EnsembleForecastingWorkflowConfig#
- class openstef_meta.presets.EnsembleForecastingWorkflowConfig(**data: Any) None[source]#
Bases:
BaseConfigConfiguration for ensemble forecasting workflows.
- Parameters:
data (
Any)
- model_id: ModelIdentifier#
Unique identifier for the forecasting model.
- location: LocationConfig#
Location information for the forecasting workflow.
- xgboost_hyperparams: XGBoostHyperParams#
Hyperparameters for XGBoost forecaster.
- gblinear_hyperparams: GBLinearHyperParams#
Hyperparameters for GBLinear forecaster.
- lgbm_hyperparams: LGBMHyperParams#
Hyperparameters for LightGBM forecaster.
- lgbmlinear_hyperparams: LGBMLinearHyperParams#
Hyperparameters for LightGBM forecaster.
- combiner_lgbm_hyperparams: LGBMCombinerHyperParams#
Hyperparameters for LightGBM combiner.
- combiner_rf_hyperparams: RFCombinerHyperParams#
Hyperparameters for Random Forest combiner.
- combiner_xgboost_hyperparams: XGBCombinerHyperParams#
Hyperparameters for XGBoost combiner.
- combiner_logistic_hyperparams: LogisticCombinerHyperParams#
Hyperparameters for Logistic Regression combiner.
- combiner_stacking_lgbm_hyperparams: LGBMHyperParams#
Hyperparameters for LightGBM stacking combiner.
- combiner_stacking_gblinear_hyperparams: GBLinearHyperParams#
Hyperparameters for GBLinear stacking combiner.

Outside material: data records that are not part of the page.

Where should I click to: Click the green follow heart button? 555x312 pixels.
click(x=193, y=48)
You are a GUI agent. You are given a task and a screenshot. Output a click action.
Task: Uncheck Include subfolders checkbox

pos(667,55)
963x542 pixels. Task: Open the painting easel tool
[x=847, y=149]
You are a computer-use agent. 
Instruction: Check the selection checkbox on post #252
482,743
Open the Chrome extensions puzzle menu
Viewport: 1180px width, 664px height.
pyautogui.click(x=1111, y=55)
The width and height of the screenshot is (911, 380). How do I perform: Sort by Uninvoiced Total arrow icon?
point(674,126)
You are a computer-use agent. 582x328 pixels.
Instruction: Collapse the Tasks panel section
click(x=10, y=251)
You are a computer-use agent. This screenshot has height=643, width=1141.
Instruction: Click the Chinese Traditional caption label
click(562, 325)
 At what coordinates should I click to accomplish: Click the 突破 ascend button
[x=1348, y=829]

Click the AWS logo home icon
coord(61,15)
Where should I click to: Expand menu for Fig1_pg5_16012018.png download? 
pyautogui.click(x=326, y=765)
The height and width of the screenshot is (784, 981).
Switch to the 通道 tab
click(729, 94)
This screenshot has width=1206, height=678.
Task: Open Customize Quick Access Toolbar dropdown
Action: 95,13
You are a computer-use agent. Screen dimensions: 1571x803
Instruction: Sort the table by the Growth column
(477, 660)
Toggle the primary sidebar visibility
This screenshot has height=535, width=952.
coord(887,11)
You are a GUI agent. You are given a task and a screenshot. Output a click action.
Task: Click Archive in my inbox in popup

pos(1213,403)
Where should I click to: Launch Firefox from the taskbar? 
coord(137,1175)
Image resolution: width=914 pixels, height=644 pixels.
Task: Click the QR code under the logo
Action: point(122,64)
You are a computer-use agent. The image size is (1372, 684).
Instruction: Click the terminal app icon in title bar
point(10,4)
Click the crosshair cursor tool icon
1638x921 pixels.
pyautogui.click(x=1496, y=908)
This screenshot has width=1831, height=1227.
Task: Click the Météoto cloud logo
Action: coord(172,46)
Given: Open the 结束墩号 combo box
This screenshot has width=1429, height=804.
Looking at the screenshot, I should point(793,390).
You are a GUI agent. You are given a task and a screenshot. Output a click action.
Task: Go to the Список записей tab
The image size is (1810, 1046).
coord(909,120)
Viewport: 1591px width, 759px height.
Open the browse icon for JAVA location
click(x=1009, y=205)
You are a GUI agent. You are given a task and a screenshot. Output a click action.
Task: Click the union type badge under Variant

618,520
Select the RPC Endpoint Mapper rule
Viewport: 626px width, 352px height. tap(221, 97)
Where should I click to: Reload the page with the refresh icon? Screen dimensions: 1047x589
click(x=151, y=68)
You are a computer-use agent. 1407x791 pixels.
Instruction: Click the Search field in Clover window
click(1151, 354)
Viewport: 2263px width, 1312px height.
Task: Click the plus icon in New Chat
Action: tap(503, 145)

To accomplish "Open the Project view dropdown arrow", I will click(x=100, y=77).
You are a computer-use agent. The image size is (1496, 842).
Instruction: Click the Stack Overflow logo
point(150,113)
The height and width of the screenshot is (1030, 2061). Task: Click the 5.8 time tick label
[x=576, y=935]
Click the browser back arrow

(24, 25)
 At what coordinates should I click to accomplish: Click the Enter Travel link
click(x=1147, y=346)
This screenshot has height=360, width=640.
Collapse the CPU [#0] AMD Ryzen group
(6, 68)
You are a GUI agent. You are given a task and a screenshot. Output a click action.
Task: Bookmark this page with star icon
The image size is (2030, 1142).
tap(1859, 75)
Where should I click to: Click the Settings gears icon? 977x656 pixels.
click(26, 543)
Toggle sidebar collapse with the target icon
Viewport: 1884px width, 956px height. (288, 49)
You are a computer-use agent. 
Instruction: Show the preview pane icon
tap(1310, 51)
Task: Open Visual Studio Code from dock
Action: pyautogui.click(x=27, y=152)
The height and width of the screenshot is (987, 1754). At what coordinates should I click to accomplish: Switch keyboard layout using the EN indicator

- selected_features: FeatureSelection#
Feature selection for which features to include/exclude.
- cutoff_history: timedelta#
Amount of historical data to exclude from training and prediction due to incomplete features from lag-based preprocessing. When using lag transforms (e.g., lag-14), the first N days contain NaN values. Set this to match your maximum lag duration (e.g., timedelta(days=14)). Default of 0 assumes no invalid rows are created by preprocessing. Note: should be same as predict_history if you are using lags. We default to disabled to keep the same behaviour as openstef 3.0.
- completeness_threshold: float#
Minimum fraction of data that should be available for making a regular forecast.
- flatliner_threshold: timedelta#
Number of minutes that the load has to be constant to detect a flatliner.
- detect_non_zero_flatliner: bool#
If True, flatliners are also detected on non-zero values (median of the load).
- predict_nonzero_flatliner: bool#
If True, predict the median of load measurements instead of zero (only for flatliner model).
- shifters: list[Shifter]#
List of feature shifts to align aggregation intervals. Each Shifter can target different features with different aggregation periods.
- rolling_aggregate_features: list[AggregationFunction]#
If not None, rolling aggregate(s) of load will be used as features in the model.
- clip_features: FeatureSelection#
Feature selection for which features to clip to their learned range.
- nan_on_outlier_features: FeatureSelection#
Feature selection for which features to replace out-of-range values with NaN. Defaults to no features (disabled).
- max_day_lags: int#
Maximum number of days to look back for day-based lags. Default is 14 days (two weekly cycles). Set to 7 for a single weekly cycle.
- forecaster_sample_weights: dict[str, SampleWeightConfig]#
Per-forecaster sample weighting configuration. Use weight_exponent=0 to produce uniform weights.
- combiner_sample_weight: SampleWeightConfig#
Sample weighting configuration for the forecast combiner. Defaults to weight_exponent=0 (uniform weights).
- data_splitter: DataSplitter#
Configuration for splitting data into training, validation, and test sets.
- mlflow_storage: MLFlowStorage | None#
Configuration for MLflow experiment tracking and model storage.
- model_selection_metric: tuple[Quantile | Literal['global'], str, MetricDirection]#
Metric to monitor for model performance when retraining.
- model_selection_old_model_penalty: float#
Penalty to apply to the old model’s metric to bias selection towards newer models.
- model_performance_callback_enabled: bool#
Whether to enable the ModelPerformanceCallback that evaluates model performance at the end of fitting.